The picture laid out by the release of State Papers for 1977 is an incomplete but valuable addition to our knowledge of current affairs 30 years ago. Governments do not deal with everything, then or now, and much is simply missing.
The Dublin papers do not tell us much about economic problems, or how ministers proposed to deal with them, yet the year started with inflation running at about 20 per cent, and oil price rises were to the forefront of the public mind. The tax cutting and job creation promises of the incoming Fianna Fáil government are probably the most visible public engagement with the economy, though the approach adopted was to prove controversial. In 1977, important first steps towards creation of the internet took place, out of the line of sight of our political and administrative classes.
What we do catch is a glimpse of how the machinery of government works.
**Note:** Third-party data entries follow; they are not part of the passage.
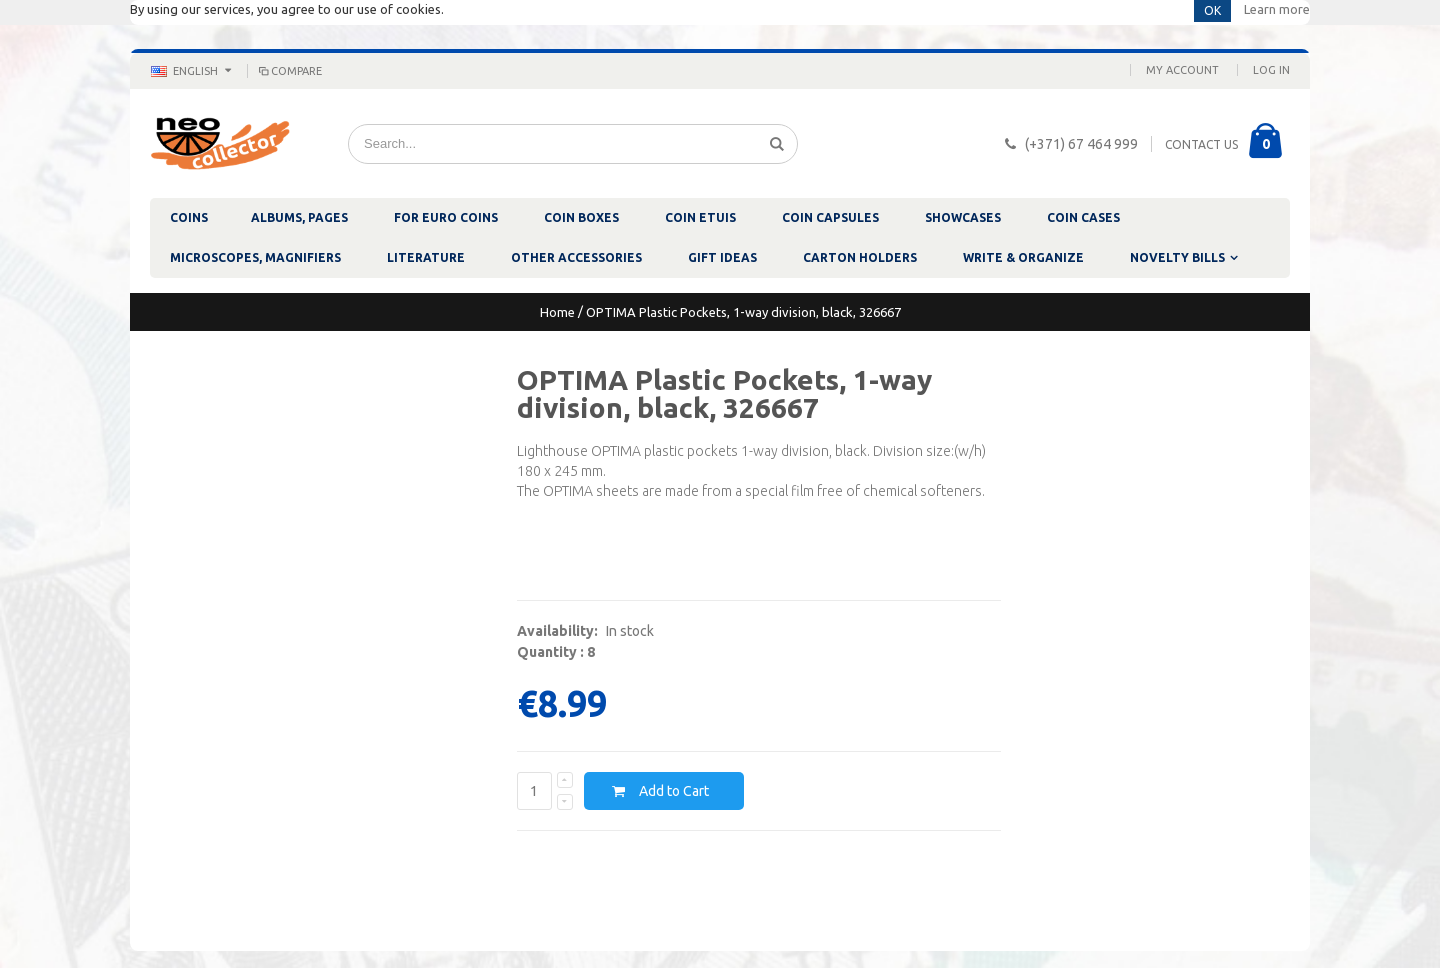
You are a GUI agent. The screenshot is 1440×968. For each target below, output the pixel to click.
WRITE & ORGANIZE (1023, 257)
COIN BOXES (581, 217)
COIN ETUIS (700, 217)
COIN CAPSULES (830, 217)
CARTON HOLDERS (860, 257)
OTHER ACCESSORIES (576, 257)
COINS (189, 217)
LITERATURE (426, 257)
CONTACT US (1201, 144)
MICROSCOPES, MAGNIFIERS (255, 257)
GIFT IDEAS (722, 257)
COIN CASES (1083, 217)
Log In (1271, 70)
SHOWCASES (963, 217)
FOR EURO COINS (446, 217)
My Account (1182, 70)
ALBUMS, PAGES (299, 217)
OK (1212, 10)
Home (557, 312)
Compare (289, 71)
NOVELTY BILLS (1177, 257)
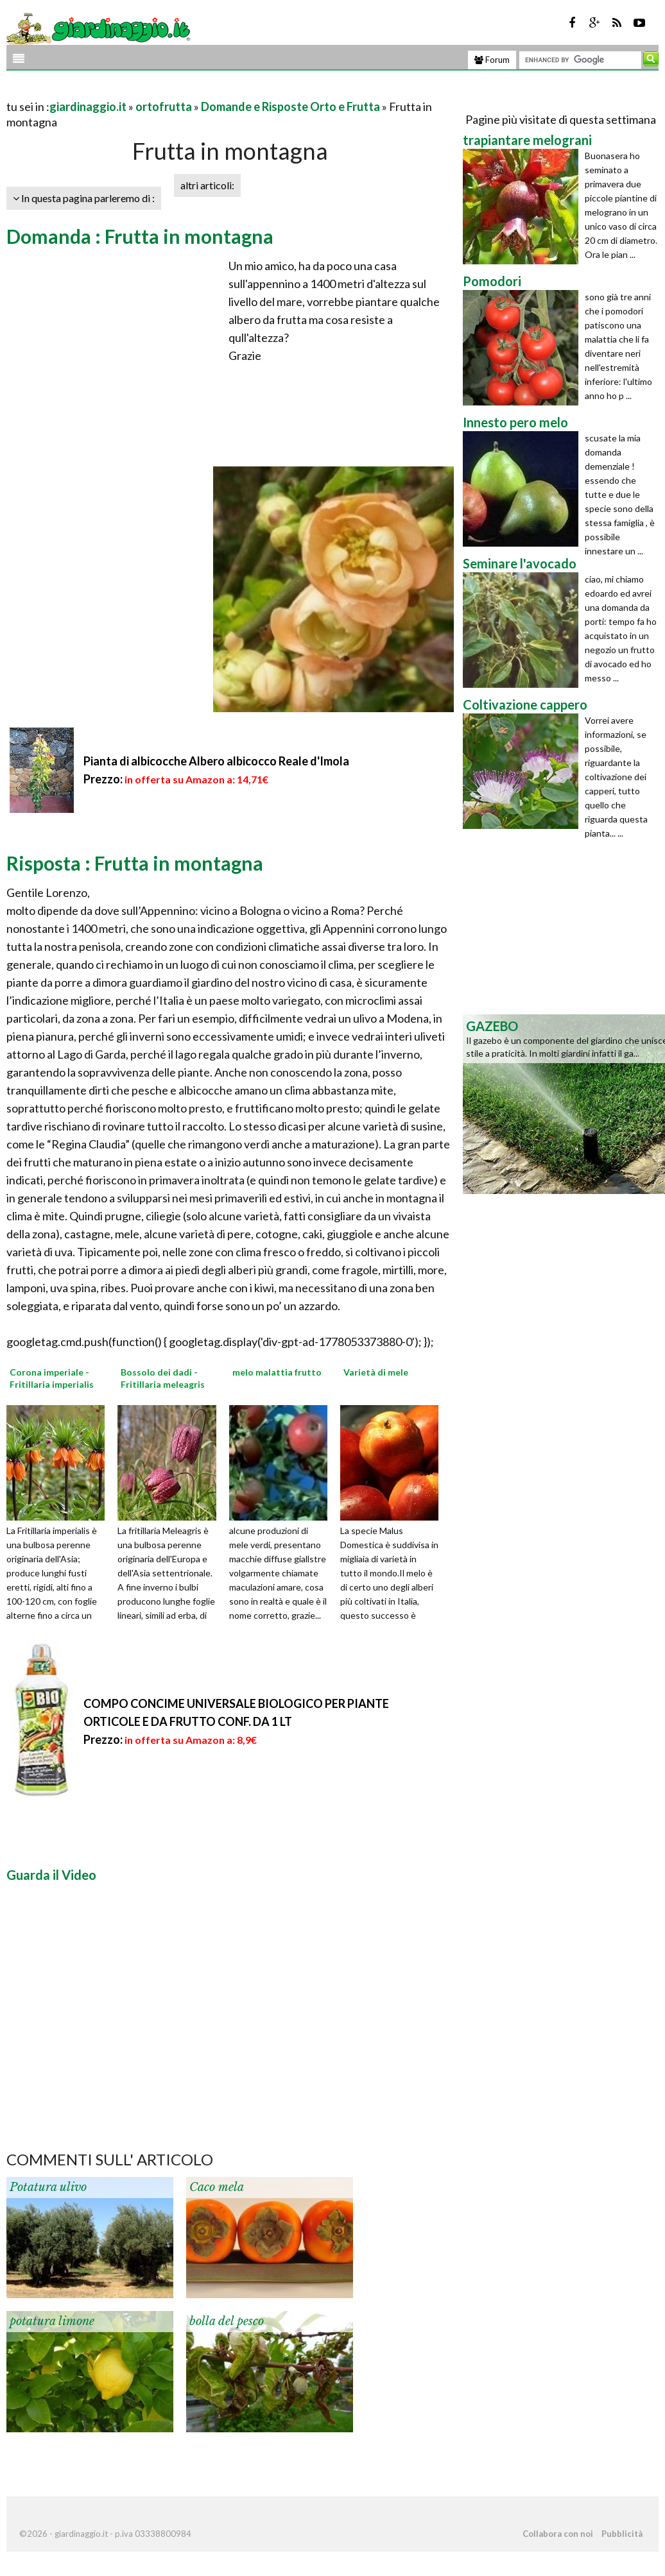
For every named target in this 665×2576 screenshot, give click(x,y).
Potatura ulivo (48, 2187)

The measured advice given by senior civil servants to politicians by and large remains the same, regardless of the political stripe of the parties in power. But personalities assert themselves. There are occasional flurries of impatience. The Department of Foreign Affairs became quite tetchy with the Vatican for what it saw as an ill-judged intervention over the Portlaoise hunger strike. The Fine Gael minister for finance Richie Ryan was even-handed in excoriating colleagues. Labour's Michael O'Leary got it in the neck over the October bank holiday announcement as did Fine Gael's Patrick Cooney over that perennial political football, Garda Síochána numbers. And from an earlier time, the measured exchanges between George Bernard Shaw and Eamon de Valera make fascinating reading.
Britain was in a political bubble in 1977 which Margaret Thatcher would burst in 1979, doing Ireland few favours in the process. The picture in Northern Ireland was bleak, yet the attentive reader will note that British policy there was crafted to do less - much less than Dublin would have liked - yet achieved more than it is generally given credit for. There was to be no progress on power-sharing, but the defeat of the second Ulster workers strike was an important gain for the rule of law, and a stinging setback for the bullyboy tactics which had taken down the executive.
There were hopeful signs. Liam Cosgrave ended Ireland's official ambivalence towards the British monarchy in June 1977. In one of his last acts as taoiseach, he sent his Minister for Foreign Affairs Garret FitzGerald to a service in St Patrick's Cathedral, Dublin, to mark the 25th anniversary of Queen Elizabeth's accession to the throne. President Hillery also sent her a message of congratulations. An important milestone was passed. A dual recognition was afforded, to our neighbours and to those living on the island of Ireland for whom the monarchy is an important element of their belief system. On these small courtesies, an edifice of mutual understanding and co-operation could be built. And so eventually it was.